Kemudian pada 2020 terdapat jumlah kepesertaan di Kota Yogyakarta yang melebihi dari jumlah penduduk yang sebenarnya. Hal ini dapat terjadi karena tidak adanya update data. Hasil wawancara dengan pemangku kepentingan di Provinsi DIY juga menunjukkan bahwa ada ketidaksinkronan data yang terjadi antara Pemerintah Daerah Provinsi DIY dan BPJS Kesehatan di tingkat Pusat. Melalui hal ini dapat ditarik kesimpulan untuk 2020, bahwa BPJS Kesehatan belum mampu mencapai sasaran 8 dalam penyelenggaraan JKN di Provinsi DIY.

Salah satu faktornya adalah karena data yang tidak sinkron. Akibatnya Pemda DIY masih mengalokasikan anggaran jaminan kesehatan untuk penduduk miskinnya yang dicoret dari PBI APBN. Pemda DIY juga masih kesulitan memperoleh data kepesertaan by name by address dari BPJS Keseahtan untuk melakukan pencocokan data PBI APBN dan PBI APBD. Selain itu dalam aspek tata kelola, juga belum ada regulasi yang dikeluarkan Pemda DIY untuk menangani kepatuhan membayar peserta mandiri (PBPU).

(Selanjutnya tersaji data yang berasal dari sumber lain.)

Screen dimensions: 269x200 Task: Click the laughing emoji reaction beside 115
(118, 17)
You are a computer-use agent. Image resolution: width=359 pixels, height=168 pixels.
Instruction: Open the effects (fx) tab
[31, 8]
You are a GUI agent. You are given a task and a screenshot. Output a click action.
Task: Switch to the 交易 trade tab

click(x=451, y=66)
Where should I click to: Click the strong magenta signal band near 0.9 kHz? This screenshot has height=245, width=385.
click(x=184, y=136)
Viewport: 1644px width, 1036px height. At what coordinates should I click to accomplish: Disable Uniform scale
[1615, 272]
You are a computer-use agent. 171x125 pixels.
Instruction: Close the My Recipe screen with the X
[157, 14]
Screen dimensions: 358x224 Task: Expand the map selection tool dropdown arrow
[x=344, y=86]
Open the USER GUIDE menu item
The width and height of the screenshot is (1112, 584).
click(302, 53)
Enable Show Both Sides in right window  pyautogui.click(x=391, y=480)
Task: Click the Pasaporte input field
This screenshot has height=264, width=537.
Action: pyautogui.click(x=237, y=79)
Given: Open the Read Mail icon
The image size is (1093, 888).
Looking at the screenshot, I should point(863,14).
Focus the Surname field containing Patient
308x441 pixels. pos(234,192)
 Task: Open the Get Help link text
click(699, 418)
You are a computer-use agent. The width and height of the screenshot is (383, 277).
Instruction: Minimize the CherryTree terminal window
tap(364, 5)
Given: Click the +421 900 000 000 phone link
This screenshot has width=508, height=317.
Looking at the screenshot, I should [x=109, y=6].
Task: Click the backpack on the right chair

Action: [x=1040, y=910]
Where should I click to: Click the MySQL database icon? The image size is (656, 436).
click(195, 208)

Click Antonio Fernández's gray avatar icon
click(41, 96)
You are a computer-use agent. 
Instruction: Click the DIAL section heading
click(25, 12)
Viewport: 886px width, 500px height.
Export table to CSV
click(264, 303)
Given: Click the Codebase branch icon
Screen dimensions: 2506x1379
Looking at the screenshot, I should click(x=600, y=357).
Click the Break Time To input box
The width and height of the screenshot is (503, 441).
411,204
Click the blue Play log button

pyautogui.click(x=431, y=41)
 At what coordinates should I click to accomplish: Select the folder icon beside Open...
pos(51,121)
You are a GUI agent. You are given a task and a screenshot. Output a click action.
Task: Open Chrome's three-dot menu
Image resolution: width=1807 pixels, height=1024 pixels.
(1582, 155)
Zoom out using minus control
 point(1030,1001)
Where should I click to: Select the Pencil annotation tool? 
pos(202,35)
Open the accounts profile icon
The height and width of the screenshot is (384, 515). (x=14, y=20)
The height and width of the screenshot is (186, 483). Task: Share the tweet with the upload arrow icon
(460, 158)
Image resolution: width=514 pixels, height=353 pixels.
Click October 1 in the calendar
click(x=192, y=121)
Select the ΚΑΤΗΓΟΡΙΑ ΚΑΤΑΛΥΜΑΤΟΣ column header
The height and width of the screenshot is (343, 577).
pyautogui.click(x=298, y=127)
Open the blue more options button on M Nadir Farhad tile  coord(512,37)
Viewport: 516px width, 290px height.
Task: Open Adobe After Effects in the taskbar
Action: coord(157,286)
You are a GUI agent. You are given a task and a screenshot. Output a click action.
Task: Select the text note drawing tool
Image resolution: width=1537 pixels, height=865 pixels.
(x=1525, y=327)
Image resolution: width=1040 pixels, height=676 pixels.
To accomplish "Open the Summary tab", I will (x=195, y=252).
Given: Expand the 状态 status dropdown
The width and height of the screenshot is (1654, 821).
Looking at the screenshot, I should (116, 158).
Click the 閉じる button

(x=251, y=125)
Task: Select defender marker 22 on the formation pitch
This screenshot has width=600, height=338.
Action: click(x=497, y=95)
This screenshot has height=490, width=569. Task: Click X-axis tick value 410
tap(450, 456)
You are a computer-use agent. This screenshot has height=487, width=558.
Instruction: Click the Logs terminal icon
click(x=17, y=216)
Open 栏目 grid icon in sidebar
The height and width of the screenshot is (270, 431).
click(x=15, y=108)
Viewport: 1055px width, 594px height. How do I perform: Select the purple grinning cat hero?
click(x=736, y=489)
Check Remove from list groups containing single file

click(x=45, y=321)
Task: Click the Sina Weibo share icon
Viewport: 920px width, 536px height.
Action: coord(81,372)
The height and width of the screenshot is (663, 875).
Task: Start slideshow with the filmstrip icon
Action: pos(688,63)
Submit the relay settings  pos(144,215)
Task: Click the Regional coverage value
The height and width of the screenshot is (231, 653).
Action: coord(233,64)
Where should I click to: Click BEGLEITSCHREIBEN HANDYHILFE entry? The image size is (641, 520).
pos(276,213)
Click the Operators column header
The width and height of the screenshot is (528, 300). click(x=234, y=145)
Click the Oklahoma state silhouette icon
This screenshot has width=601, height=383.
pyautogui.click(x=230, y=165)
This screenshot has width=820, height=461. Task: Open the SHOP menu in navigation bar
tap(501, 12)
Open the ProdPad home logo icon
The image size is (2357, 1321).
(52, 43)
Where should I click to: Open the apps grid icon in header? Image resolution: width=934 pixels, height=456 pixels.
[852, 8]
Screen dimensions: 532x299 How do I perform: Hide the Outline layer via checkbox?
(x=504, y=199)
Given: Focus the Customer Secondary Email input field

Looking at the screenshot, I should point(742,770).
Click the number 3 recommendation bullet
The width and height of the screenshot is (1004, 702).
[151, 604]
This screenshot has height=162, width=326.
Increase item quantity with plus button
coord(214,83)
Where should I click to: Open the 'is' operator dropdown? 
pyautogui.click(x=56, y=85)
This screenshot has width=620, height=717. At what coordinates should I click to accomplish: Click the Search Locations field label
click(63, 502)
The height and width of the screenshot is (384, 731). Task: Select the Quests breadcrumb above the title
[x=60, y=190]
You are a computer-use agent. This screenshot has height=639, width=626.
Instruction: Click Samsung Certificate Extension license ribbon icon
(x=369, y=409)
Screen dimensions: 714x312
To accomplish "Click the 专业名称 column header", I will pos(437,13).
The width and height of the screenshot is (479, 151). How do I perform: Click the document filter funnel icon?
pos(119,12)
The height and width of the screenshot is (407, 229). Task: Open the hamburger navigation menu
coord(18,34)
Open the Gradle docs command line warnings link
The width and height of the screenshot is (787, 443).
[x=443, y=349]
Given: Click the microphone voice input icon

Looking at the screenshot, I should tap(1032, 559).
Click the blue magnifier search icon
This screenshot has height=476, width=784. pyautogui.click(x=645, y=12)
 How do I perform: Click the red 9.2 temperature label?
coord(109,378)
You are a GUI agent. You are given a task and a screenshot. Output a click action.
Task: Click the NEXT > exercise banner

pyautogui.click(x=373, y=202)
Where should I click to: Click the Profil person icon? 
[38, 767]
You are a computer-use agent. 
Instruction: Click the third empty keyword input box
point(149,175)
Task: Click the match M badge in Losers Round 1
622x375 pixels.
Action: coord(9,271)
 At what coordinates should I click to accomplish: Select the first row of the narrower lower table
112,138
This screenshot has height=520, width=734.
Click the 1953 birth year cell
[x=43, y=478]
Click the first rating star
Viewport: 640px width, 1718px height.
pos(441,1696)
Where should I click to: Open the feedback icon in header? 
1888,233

Sub topik selanjutnya yang disampaikan Faozi mengenai Equity atau Pemerataan. Sebagaimana sila kelima Pancasila yaitu Keadilan Sosial bagi Seluruh Rakyat Indonesia merupakan cita - cita yang ingin dicapai dalam pelayanan kesehatan. Kesenjangan masih terjadi pada daerah yang kondisi geografisnya sulit, yang mana tentu pemerataan layanan kesehatan juga berbeda jauh dengan wilayah kota atau wilayah di regional I. Ekuitas ini terkandung dalam Sasaran 2, 3, dan 4 dalam Peta Jalan Menuju JKN 2019. Dilihat dari segi kepesertaan oleh Faozi, terdapat penurunan menurut data DJSN pada 2019 dan 2020 sebesar 1,6%. Sementara jika dihitung dari proporsi terlihat bahwa kepesertaan non PBI naik, sementara kepesertaan PBI turun.

27apr1

Pada 2020 juga terdapat penurunan jumlah tunggakan iuran di Provinsi DIY, kemudian 2019 terdapat keaktifan dari peserta sebesar 50% lalu meningkat sebesar 34,4% pada 2020.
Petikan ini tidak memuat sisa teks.